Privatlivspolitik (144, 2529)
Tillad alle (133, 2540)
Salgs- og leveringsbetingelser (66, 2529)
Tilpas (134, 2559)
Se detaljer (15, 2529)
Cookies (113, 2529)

---

:: What you need to do ::
Transcribe each line of the data exactly, skipping none.

:: Task result ::
Privatlivspolitik (144, 2529)
Tillad alle (133, 2540)
Salgs- og leveringsbetingelser (66, 2529)
Tilpas (134, 2559)
Se detaljer (15, 2529)
Cookies (113, 2529)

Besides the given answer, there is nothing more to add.